Description of the task
The output should be limited to the line holding "This screenshot has height=752, width=1138." and the lines after it through the end of the entries, each restated exactly.

*** Task input ***

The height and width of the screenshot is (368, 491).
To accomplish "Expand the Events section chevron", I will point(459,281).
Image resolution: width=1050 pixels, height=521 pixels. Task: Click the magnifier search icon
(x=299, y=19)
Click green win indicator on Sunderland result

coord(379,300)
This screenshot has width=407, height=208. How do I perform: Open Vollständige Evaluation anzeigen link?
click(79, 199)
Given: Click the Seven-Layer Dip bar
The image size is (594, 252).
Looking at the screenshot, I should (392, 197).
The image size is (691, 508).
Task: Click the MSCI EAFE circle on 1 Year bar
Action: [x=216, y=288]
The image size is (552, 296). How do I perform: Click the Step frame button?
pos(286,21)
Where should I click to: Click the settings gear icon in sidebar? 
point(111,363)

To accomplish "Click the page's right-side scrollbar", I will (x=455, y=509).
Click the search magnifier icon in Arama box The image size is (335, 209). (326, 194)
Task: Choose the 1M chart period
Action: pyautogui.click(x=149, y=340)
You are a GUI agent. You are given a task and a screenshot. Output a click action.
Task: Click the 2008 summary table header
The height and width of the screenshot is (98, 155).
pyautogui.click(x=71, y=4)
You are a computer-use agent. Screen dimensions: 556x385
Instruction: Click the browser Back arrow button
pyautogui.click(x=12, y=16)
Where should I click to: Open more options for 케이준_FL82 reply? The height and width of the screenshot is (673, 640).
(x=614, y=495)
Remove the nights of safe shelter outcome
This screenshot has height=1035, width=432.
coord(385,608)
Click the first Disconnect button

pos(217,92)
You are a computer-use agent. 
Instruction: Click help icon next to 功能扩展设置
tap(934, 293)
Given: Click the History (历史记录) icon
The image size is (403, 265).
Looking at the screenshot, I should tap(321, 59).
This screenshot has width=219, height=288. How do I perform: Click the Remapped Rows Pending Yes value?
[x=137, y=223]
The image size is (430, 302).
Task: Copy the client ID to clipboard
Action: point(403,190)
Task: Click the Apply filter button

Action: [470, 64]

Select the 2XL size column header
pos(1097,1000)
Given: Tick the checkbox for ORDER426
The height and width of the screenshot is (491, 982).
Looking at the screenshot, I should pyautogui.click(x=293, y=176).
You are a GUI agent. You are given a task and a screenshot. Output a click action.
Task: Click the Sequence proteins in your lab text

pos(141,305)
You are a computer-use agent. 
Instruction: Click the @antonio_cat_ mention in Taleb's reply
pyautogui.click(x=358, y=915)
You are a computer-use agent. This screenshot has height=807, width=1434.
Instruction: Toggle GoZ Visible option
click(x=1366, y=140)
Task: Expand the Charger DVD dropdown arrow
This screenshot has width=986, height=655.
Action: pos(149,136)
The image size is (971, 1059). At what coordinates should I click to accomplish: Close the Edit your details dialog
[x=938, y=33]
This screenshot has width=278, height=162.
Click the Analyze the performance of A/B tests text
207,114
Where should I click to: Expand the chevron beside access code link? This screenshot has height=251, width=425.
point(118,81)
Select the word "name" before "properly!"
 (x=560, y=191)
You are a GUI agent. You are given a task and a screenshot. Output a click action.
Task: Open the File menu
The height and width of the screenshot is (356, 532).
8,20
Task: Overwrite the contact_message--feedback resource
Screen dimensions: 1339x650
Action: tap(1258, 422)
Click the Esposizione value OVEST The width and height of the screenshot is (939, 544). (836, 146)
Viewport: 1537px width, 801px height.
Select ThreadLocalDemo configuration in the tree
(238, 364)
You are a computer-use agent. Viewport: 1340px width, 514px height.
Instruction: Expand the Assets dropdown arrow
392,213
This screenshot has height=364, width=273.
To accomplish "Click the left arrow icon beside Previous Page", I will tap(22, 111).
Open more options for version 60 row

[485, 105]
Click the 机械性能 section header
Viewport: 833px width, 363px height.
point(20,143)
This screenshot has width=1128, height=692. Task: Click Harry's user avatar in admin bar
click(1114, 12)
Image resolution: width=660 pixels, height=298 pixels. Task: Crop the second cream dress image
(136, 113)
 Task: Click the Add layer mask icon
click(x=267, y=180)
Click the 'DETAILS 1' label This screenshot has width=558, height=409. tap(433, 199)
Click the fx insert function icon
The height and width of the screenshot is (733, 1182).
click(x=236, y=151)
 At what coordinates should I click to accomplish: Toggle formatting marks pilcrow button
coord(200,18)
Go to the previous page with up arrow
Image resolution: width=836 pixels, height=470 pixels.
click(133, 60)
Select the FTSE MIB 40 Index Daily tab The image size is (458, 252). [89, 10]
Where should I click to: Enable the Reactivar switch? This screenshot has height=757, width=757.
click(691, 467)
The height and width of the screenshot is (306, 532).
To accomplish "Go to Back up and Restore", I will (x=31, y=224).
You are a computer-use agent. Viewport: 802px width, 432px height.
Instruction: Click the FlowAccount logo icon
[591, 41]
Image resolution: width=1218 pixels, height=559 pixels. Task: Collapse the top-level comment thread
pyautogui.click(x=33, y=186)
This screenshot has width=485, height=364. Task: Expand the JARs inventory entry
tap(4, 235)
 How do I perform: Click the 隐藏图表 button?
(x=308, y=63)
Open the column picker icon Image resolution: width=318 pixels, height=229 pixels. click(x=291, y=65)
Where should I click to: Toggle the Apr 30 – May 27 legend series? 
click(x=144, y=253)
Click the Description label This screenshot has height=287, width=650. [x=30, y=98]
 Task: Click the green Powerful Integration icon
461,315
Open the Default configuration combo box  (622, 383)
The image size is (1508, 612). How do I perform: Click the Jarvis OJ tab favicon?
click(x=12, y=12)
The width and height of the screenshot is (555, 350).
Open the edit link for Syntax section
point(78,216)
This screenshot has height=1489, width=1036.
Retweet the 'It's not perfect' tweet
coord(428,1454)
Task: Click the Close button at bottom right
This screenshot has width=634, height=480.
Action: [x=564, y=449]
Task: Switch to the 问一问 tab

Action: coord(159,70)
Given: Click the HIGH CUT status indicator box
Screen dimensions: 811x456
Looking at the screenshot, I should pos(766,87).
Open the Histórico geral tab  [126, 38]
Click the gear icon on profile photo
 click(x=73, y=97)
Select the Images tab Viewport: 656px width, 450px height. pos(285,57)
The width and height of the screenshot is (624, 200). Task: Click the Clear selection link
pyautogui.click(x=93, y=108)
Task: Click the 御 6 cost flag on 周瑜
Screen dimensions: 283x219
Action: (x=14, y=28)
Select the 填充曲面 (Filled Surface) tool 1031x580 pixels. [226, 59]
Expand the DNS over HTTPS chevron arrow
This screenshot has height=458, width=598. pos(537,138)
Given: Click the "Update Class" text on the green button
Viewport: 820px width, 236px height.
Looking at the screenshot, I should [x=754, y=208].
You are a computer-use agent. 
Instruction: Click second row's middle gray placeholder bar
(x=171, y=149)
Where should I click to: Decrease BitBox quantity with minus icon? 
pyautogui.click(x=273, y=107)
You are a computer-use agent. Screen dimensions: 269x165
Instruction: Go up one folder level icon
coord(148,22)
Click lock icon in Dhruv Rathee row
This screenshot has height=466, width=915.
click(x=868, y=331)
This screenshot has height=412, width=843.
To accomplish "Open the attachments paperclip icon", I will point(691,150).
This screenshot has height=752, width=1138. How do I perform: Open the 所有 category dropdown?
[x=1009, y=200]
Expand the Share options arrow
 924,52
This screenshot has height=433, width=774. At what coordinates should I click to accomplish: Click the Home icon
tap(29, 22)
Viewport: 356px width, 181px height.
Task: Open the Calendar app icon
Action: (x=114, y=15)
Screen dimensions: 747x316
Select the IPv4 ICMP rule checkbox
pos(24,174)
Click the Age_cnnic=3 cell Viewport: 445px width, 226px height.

***

Response box
This screenshot has height=752, width=1138. How do I perform: Open the 所有 category dropdown?
[x=1009, y=200]
Expand the Share options arrow
 924,52
This screenshot has height=433, width=774. At what coordinates should I click to accomplish: Click the Home icon
tap(29, 22)
Viewport: 356px width, 181px height.
Task: Open the Calendar app icon
Action: (x=114, y=15)
Screen dimensions: 747x316
Select the IPv4 ICMP rule checkbox
pos(24,174)
Click the Age_cnnic=3 cell Viewport: 445px width, 226px height.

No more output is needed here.